Patient perspective: why 30-somethings should get serious about brain health
Max Lugavere, an independent documentary filmmaker, described his efforts to understand how young people can reduce their AD risk. When his mother began to show signs of cognitive decline and memory loss 3 years ago at age 59, without a family history of dementia, he questioned his assumption that dementia is a disease of the old. After learning that changes in the brain can occur decades before signs of the disease, he began looking for diet and lifestyle interventions for the young.
Lugavere, a storyteller by trade, aims to take the public on a journey through the science and personal experience of dementia—portraying it as a cascade of events throughout life. With $130 000 from his Kickstarter crowdfunding campaign, Lugavere is building a documentary around a simple question: "What if America's most feared disease were a choice we made at checkout?" He showed a short clip, in which he highlights his experience and interviews researchers such as Suzanne Delamonte, a neuropathologist at Brown University who coined the term "type 3 diabetes" as a synonym for AD. In the clip, Lugavere emphasizes that genes are not our destiny; AD occurs in part because of the lifestyle choices we make.
Clinical studies panel
The conference concluded with a panel discussion featuring a debate on three clinical studies presented by Isaacson. The discussion touched on topics including cholesterol in brain health, statin use, physical activity, cardiovascular risks, brain-healthy diets, and optimal vitamin D levels. It highlighted the array of lifestyle, genetic, environmental, and other factors whose interplay affects brain health and the risk of AD, reinforcing the need for multifaceted approaches to prevention and treatment.

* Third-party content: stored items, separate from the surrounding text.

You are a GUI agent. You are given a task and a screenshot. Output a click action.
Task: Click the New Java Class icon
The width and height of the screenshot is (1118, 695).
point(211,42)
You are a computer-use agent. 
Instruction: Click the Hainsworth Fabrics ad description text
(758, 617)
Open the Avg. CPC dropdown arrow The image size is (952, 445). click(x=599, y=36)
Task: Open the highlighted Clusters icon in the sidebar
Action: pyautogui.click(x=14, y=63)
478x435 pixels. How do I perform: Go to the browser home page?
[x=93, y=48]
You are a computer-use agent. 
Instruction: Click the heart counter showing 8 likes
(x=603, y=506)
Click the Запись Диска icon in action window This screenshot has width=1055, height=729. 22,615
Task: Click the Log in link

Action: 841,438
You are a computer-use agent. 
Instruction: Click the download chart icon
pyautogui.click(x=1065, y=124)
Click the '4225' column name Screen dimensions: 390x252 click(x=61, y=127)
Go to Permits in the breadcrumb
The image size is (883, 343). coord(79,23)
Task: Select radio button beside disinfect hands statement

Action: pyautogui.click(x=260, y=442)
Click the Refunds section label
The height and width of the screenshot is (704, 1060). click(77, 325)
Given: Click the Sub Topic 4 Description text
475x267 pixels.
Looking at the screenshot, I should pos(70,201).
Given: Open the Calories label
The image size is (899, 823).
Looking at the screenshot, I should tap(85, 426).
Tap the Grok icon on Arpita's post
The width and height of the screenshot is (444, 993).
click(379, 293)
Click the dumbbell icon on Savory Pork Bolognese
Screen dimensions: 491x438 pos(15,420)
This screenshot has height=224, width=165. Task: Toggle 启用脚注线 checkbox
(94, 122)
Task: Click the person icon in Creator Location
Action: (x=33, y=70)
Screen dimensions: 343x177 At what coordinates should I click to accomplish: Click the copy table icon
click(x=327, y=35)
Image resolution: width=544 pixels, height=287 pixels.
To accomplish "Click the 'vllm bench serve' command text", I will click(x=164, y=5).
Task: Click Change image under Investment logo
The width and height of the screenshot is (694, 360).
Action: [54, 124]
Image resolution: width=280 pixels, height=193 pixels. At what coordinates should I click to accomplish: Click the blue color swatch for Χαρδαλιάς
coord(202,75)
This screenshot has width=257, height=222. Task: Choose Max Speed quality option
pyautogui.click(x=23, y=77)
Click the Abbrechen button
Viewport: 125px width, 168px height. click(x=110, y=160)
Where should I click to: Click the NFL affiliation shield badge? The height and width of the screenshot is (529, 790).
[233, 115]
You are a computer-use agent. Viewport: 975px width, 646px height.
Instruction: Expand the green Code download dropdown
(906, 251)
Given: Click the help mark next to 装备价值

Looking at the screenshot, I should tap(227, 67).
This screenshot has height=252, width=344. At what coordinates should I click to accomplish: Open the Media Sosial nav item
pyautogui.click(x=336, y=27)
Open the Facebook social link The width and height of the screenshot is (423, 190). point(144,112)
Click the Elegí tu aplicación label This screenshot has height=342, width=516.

What additional studies are needed to inform broad dietary recommendations for brain health?
Is there a need to establish guidelines for the methodological design of trials that assess nutritional interventions?
How can we design more effective long-term trials to determine if nutritional interventions can prevent cognitive decline or dementia?
What preventive strategies would mitigate brain glucose hypometabolism in young adults at risk for AD?
Are further studies needed to characterize the merits of vitamin supplementation versus dietary consumption of nutrients?
How might further research explore which lifestyle changes could mitigate cognitive impairment and dementia?
Are further studies needed to resolve the recent questions regarding the homocysteine hypothesis of brain disease?
Can interventions targeting the human gut microbiome be designed to improve cognitive health?
How might additional studies explore keto-therapeutics for dementia?
Is there sufficient evidence to support vitamin D supplementation in adults at risk for dementia?
How do understudied food groups such as legumes, meats, nuts, and whole grains affect the cognitive health of elderly populations?
Can lifestyle interventions that target glucose control improve brain function in patients with mild cognitive impairment?